Exercise aim:
Where a line below holds the string "circle", that line goes into the answer.

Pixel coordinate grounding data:
--------

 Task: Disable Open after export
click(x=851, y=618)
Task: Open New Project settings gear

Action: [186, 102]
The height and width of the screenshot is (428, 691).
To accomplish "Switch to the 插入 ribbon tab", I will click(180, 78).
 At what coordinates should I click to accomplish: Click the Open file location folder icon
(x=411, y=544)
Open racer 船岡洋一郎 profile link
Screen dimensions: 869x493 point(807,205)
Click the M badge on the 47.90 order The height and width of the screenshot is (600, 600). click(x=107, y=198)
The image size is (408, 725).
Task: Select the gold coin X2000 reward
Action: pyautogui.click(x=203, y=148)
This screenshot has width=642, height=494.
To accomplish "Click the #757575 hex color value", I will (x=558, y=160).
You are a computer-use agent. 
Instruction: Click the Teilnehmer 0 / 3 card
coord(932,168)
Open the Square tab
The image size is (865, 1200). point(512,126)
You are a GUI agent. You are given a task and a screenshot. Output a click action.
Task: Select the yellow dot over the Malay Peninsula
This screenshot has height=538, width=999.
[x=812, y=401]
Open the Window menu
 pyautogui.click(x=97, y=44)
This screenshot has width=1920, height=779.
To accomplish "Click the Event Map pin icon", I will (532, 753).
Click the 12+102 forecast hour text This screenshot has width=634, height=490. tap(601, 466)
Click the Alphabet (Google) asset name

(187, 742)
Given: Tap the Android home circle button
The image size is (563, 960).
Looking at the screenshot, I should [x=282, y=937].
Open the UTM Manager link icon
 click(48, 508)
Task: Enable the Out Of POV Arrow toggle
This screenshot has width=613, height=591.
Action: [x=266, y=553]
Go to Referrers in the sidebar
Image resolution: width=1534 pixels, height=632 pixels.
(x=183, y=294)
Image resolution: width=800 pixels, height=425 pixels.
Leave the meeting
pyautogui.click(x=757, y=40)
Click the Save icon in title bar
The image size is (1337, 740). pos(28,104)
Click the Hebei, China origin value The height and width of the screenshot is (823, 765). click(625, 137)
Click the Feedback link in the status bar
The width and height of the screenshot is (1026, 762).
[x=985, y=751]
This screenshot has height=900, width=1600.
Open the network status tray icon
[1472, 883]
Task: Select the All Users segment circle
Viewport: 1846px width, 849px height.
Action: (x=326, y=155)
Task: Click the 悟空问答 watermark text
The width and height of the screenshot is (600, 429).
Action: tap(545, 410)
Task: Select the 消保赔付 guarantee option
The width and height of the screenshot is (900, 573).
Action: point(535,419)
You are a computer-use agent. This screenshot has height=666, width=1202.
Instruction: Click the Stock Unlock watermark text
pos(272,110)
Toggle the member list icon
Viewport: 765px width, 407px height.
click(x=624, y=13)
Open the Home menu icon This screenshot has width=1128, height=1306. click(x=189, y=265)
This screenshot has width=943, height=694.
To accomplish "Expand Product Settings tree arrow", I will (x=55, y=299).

--------

Reply:
Given: Tap the Android home circle button
Task: Select the All Users segment circle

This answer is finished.